Two frenzied cow attacks have sparked calls to take care around the hormonal beasts during calving season.
A 64-year-old man was yesterday pinned to the ground, stomped and headbutted by a cow on a Coromandel farm, just two hours after a 47-year-old woman was attacked by a cow on a Dannevirke dairy farm.
Both were flown to hospital for treatment.
Westpac Rescue Helicopter flight paramedic Russell Clarke said the man was attacked on a large farm in Port Charles, near the top of the Coromandel Peninsula, about 5.30pm.
The man had tied up the cow's back legs to deliver its calf when it broke free and launched its attack.
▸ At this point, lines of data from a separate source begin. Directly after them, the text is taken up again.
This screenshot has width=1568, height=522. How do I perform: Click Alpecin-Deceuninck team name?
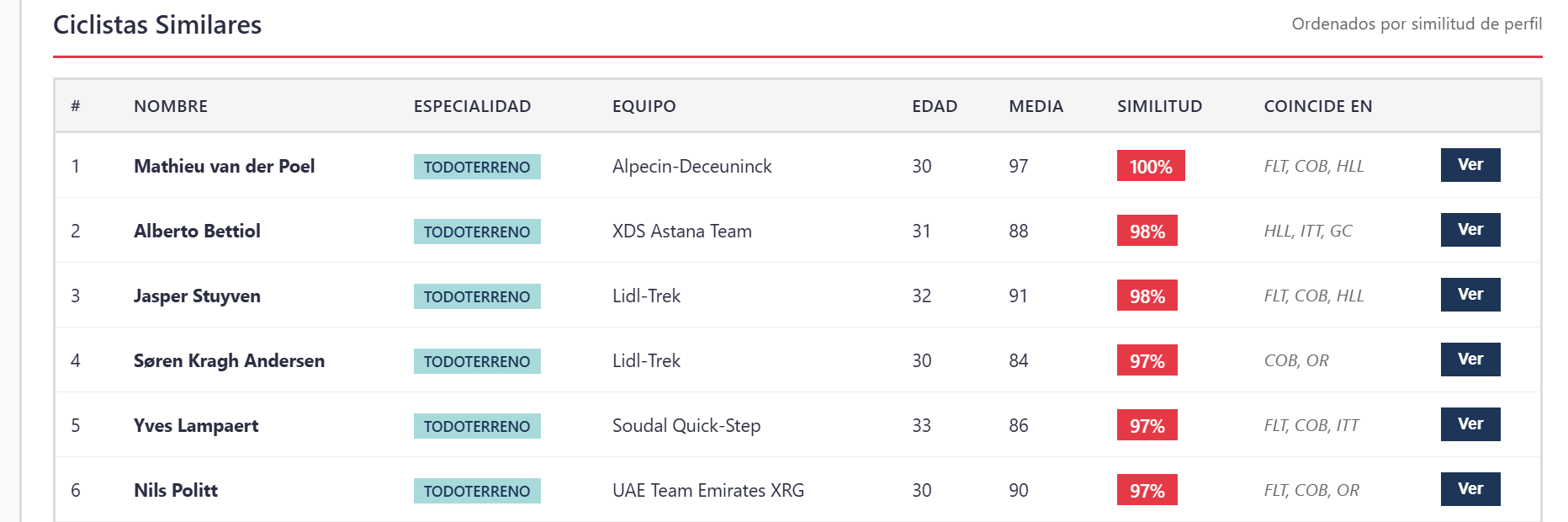click(x=691, y=166)
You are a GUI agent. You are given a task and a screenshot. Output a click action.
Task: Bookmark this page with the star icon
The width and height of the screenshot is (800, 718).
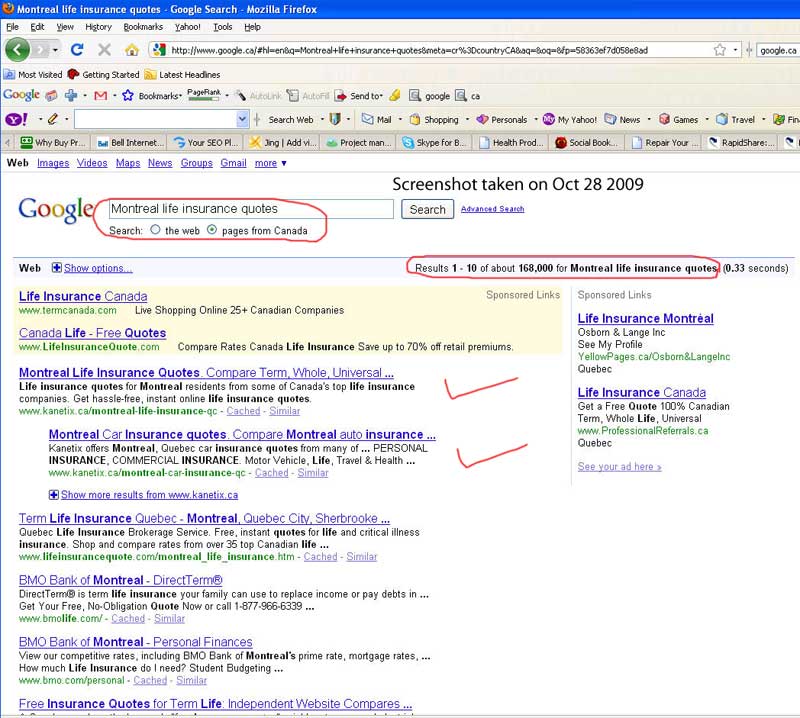click(719, 49)
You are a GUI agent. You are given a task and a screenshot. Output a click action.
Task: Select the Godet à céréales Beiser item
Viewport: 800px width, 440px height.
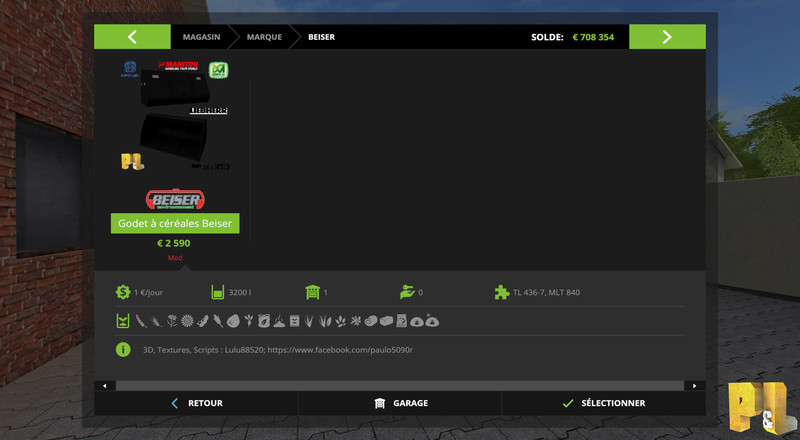[175, 223]
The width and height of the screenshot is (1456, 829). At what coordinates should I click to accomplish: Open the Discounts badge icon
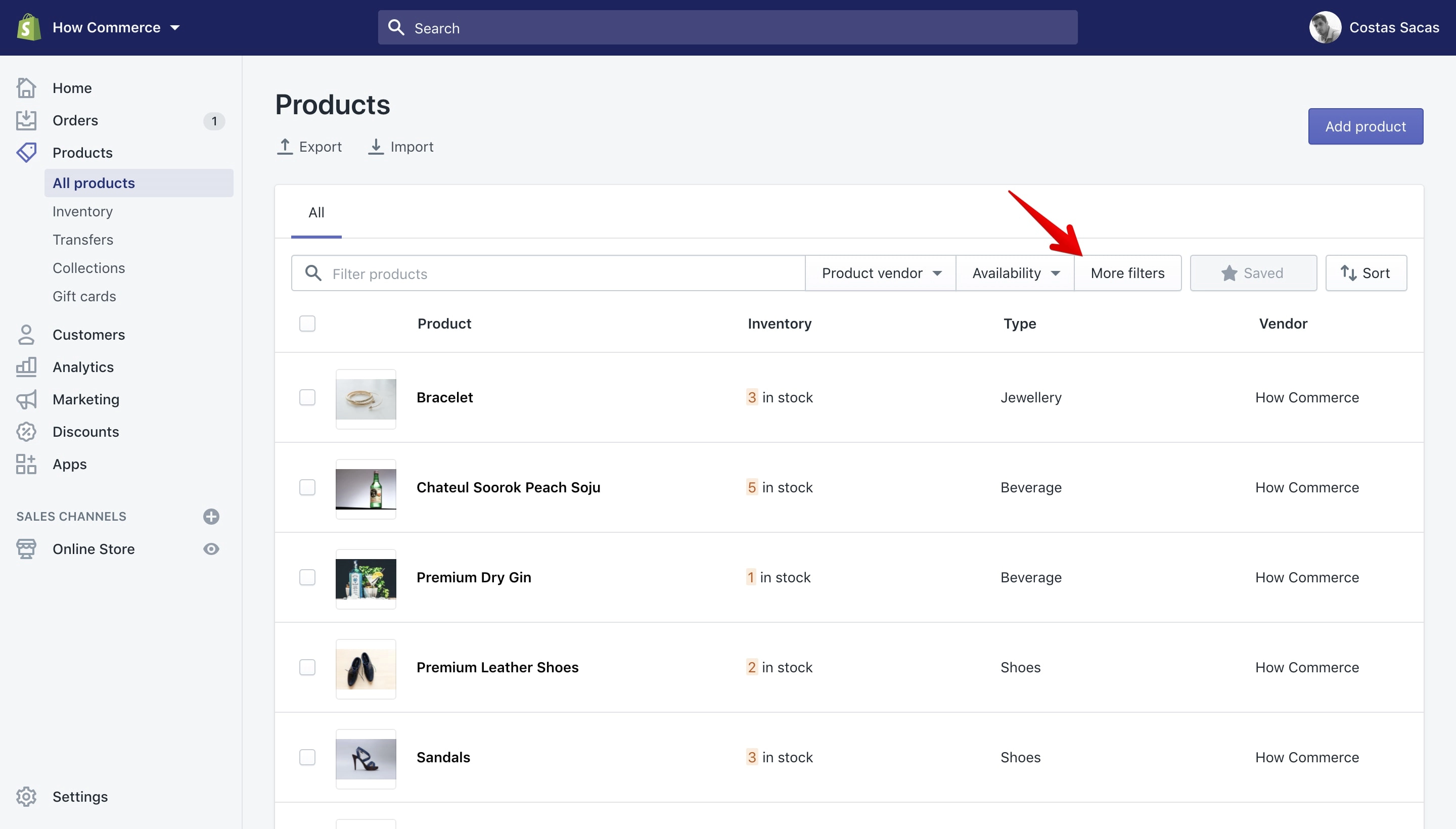coord(26,432)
"He was held on the ground by it and kicked and headbutted by it on the ground, basically," Mr Clarke said.
The man said he would have been more seriously injured if his wife had not been there to distract the cow while he was "getting dealt to".
"He was pretty shaken up. He'd been farming for 40-odd years and never had an experience like it in his life. Definitely a freak incident according to him."
Mr Clarke said even though the helicopter tended to scare offending animals away, he still had a good look around before getting out to attend to the man.
The cow had run off by the time rescuers arrived.
The man suffered injuries to the back of his leg and was flown to Waikato Hospital.
The attack came less than two hours after a woman was flown to Palmerston North Hospital after being attacked by a cow at the dairy farm around 7km south of Dannevirke, off State Highway 2, about 3.45pm.
Palmerston North Rescue Helicopter pilot Marc Bridgman said he believed the attack involved headbutting, not biting or stomping.
"Essentially she was out in the paddock and the cow had just taken a shine to her and had a few goes at her," he said.
"She obviously couldn't really get away from it."
Mr Bridgman said the woman had been moved over the fence away from the cow when the helicopter arrived.
She was discharged from hospital late yesterday.
Federated Farmers dairy vice-chair Robin Barkla said people needed to be more vigilant around calving season.
"The beast's a bit hormonal and a bit confused and the maternity instinct kicks in - it's a very strong instinct. Don't get between mum and the calf basically."
Dogs were also likely to "really get them going".
Mr Barkla said cow attacks were "a very rare occurrence", but Federated Farmers president Bruce Wills said they were common, especially during calving season.
"Cows must be respected especially at this time of year," he said.
"My breeding cows are right in the middle of calving, and it would be a stupid thing to do to get in between a cow and her calf. It's mother nature and maternal instinct.
"They are unpredictable to the point where you can walk through a paddock and have to be aware of how they are standing, what they are doing with their head - it's almost like a sixth sense farmers need to have."
Mr Wills said despite being badly injured after a bull attack earlier in the year, he was still more wary of cows.
"As a farmer with 700 head of cattle I am more respectful of a cow when they are calving than I ever am of a great big bull.
"A good cow is 500 or 600kg, so you've got half a tonne and if that gets a bit agitated and they are protecting their calf, who knows what can happen."